HR-News & Trends

Antidiskriminierungsgesetz: Stellenanzeigen formulieren, ohne auszugrenzen

von Theresa Höhn

Das Allgemeine Gleichbehandlungsgesetz, kurz AGG, soll Benachteiligung aufgrund des Alters, der Religion, des Geschlechts, der sexuellen Identität, der Herkunft oder einer Behinderung verhindern. Um dem Antidiskriminierungsgesetz zu entsprechen, müssen Personalverantwortliche bei der Formulierung von Stellenanzeigen vieles beachten. Smartlaw und ABSOLVENTA haben zu diesem Thema ein Whitepaper erstellt. Die wichtigsten Inhalte fassen wir kurz zusammen.

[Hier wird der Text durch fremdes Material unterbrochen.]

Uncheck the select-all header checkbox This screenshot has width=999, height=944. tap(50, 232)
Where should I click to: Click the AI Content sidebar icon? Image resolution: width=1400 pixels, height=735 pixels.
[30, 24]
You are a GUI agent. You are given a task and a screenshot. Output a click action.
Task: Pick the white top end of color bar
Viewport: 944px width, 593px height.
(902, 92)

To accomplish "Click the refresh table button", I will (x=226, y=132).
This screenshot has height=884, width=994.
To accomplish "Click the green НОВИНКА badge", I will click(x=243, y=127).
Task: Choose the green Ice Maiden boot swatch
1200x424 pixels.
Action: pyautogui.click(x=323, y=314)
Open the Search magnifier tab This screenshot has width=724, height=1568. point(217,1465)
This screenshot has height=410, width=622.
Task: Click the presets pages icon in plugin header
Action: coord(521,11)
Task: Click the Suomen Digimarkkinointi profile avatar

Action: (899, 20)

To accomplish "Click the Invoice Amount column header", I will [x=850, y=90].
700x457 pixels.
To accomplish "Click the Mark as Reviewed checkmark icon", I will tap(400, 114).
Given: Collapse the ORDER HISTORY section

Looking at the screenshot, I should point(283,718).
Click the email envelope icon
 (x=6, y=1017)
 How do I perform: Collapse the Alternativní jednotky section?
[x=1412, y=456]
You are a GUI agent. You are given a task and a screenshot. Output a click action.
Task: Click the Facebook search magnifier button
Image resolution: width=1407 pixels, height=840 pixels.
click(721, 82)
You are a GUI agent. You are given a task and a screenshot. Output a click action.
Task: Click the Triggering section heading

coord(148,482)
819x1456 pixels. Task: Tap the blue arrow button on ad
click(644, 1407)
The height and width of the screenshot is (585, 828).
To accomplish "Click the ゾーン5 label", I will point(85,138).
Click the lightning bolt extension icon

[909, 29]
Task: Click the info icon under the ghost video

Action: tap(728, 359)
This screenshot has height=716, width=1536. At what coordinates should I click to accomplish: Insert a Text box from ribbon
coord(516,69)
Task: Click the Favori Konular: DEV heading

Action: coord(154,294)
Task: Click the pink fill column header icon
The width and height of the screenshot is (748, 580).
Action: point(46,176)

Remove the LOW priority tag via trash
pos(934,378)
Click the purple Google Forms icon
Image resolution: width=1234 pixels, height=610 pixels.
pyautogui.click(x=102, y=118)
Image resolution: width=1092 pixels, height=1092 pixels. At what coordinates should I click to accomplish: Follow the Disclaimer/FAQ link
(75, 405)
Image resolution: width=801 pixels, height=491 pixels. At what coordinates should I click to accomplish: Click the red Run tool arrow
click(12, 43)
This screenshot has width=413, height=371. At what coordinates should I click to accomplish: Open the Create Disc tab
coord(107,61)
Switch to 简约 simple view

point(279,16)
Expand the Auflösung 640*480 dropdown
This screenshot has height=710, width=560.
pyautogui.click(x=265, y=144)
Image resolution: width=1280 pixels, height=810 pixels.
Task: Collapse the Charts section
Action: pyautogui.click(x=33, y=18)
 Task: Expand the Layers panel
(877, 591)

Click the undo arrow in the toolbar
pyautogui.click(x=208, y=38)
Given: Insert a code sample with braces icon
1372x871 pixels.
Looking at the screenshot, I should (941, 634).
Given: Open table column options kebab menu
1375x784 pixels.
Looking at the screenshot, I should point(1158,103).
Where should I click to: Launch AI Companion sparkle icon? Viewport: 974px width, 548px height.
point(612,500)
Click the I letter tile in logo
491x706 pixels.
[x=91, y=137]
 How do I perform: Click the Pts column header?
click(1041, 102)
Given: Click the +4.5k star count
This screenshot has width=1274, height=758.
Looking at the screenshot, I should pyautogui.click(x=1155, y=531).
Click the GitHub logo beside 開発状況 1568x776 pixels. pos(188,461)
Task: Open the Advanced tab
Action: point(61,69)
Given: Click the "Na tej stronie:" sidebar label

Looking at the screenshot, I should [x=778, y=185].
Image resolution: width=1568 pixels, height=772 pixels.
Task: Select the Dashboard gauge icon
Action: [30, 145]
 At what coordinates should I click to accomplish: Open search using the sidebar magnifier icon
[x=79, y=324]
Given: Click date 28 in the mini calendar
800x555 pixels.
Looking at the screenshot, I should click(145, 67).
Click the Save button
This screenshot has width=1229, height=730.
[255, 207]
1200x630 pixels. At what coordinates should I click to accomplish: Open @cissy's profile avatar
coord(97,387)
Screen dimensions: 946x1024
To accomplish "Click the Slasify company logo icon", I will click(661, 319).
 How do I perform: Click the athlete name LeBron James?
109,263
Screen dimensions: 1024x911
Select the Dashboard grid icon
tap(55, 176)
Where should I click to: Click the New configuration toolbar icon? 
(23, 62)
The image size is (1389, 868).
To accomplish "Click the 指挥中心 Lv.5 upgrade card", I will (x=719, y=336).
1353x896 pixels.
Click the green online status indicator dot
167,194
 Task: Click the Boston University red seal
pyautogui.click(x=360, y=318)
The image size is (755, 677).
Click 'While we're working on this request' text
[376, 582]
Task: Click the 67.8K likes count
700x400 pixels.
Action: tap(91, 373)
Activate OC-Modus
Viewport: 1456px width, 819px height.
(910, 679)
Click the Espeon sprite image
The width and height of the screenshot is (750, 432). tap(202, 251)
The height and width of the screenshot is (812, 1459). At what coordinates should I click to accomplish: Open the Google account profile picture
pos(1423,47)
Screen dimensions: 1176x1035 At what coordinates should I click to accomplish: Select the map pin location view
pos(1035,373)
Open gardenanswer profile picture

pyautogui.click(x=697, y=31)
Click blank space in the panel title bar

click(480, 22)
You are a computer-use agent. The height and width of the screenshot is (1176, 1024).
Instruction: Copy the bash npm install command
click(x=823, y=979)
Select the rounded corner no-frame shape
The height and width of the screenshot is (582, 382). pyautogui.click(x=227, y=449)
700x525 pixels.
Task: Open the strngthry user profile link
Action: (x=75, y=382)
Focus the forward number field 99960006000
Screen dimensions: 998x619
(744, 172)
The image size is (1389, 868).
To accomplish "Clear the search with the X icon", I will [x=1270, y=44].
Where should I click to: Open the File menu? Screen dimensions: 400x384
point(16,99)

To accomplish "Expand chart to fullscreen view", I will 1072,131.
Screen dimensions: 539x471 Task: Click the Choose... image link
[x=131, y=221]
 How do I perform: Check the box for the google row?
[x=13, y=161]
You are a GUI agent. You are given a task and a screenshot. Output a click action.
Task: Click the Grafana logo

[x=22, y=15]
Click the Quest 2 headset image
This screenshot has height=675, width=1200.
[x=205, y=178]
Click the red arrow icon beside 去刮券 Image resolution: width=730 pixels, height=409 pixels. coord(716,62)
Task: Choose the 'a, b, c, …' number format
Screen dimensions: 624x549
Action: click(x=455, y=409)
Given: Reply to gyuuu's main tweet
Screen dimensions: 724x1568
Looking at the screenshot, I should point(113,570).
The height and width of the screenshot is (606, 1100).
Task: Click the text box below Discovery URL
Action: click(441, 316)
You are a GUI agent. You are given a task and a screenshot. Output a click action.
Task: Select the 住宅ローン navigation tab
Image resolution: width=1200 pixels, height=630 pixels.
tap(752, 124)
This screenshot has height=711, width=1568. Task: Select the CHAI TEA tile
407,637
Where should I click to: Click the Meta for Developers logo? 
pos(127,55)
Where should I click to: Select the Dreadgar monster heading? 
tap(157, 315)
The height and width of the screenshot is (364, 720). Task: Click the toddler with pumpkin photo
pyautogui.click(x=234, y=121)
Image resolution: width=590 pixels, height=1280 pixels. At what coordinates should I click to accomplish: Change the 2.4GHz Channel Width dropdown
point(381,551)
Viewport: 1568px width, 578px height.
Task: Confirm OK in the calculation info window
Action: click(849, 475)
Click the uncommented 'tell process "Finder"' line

smartlaw Allgemeines Gleichbehandlungsgesetz erfordert achtsame Formulierung von Stellenanzeigen Darstellung: smartlaw

Weniger Floskeln, mehr konkrete Anforderungen

Diskriminierung wegen des Geschlechts: Die Stellenanzeige sollte immer an beide Geschlechter gerichtet sein. Das gelingt, indem Sie entweder sowohl die weibliche, als auch die männliche Form nennen oder beispielsweise statt einer Stelle für einen „Grafiker“, eine Stelle für „Grafiker (m/w)“ ausschreiben.

Diskriminierung aufgrund des Alters: Geht es um Altersdiskriminierung, sind die Formulierungen häufig eher versteckt. Suchen Sie zum Beispiel eine „Ergänzung für ein junges Team“, ist Vorsicht geboten. Solche oder ähnliche Formulierungen können diskriminierend sein.

Diskriminierung aufgrund des Aussehens: Dass ein Arbeitgeber heute nicht mehr auf ein Foto von Bewerbern besteht, hat sich inzwischen weitgehend durchgesetzt. Auch wenn das Bewerbungsbild für die meisten Bewerber nach wie vor dazugehört, dürfen Arbeitgeber prinzipiell nicht auf das Bewerbungsfoto bestehen.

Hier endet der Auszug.